12/20/2025
I have had three home births, and out of those three, I chose to have two lotus births.
I first learned about lotus birth in 2016 through a video I came across on YouTube. It featured a Black couple who gave birth in a hospital and made the intentional choice not to clamp the umbilical cord. Somehow, they were able to walk out of the hospital practicing a lotus birth. I can’t remember exactly when the video was posted, and despite searching over the years, I haven’t been able to find it again. But that video stayed with me. It planted a seed.
At the time of my first home birth in 2016, I did not have all of my birth kit supplies. I procrastinated, and truthfully, I was also too timid to ask for help.
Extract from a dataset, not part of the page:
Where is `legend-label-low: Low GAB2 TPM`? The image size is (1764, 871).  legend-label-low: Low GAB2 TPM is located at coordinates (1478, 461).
I didn’t feel confident asking others to support me financially or materially in preparing for a home birth, especially knowing that many people around me were unfamiliar with what home birth looked like, and that its value might not be recognized or respected in the same way as hospital birth (in my head).
Not asking for help led me down an unexpected path, one that ultimately brought me to lotus birth.
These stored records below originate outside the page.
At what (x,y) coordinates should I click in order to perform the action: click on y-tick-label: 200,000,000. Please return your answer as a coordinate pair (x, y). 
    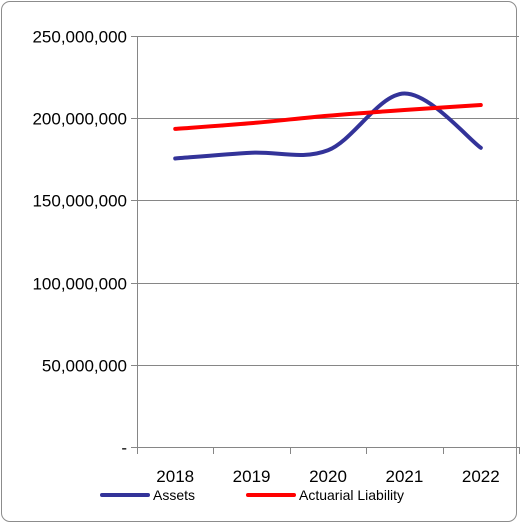
    Looking at the image, I should click on (80, 120).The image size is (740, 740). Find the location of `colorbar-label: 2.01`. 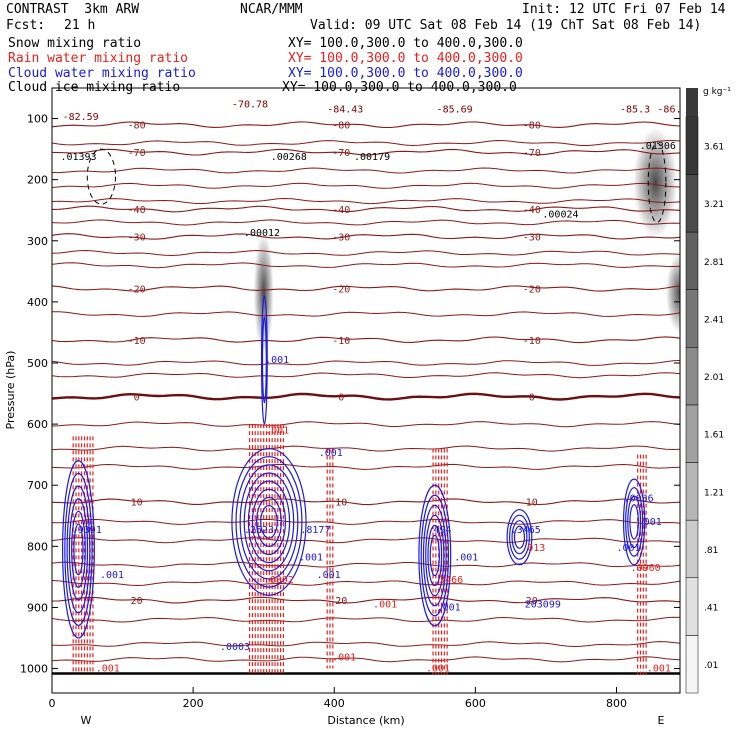

colorbar-label: 2.01 is located at coordinates (714, 378).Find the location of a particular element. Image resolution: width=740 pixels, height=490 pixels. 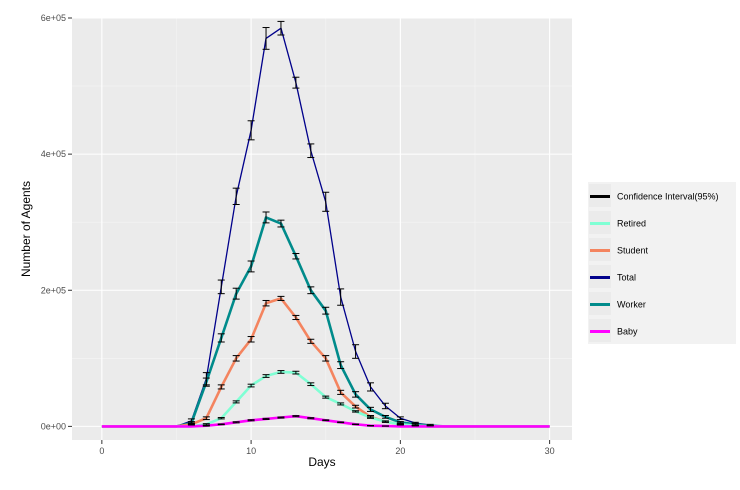

legend-item-retired: Retired is located at coordinates (618, 222).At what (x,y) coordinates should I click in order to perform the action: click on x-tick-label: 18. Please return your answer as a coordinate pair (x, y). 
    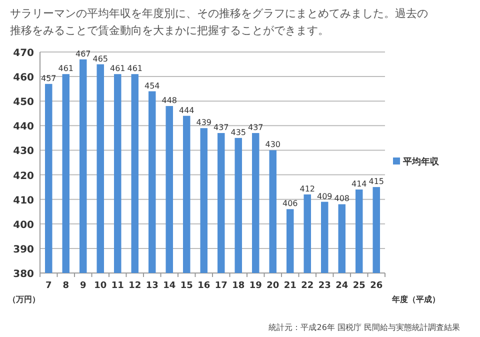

Because I didn’t have a cord clamp and only had about half of the supplies I needed (with the remainder supplemented by what my midwife already had), I revisited that video I had seen years earlier. I watched it just in time to educate myself more deeply about lotus birth. When I discussed it with my midwife, she was already knowledgeable and supportive. She explained that I had options: we could either plant the placenta or allow the cord to remain intact through a lotus birth.
Given my circumstances, and guided by intuition, I chose lotus birth for my first baby in 2016.
Years later, in 2023, I chose lotus birth again with my third child. In both experiences, the umbilical cord naturally detached on day five.
What began as a result of limited resources and hesitation ultimately became a deeply intentional and sacred practice, one that honored patience, trust in the body, and reverence for the placenta’s role in birth.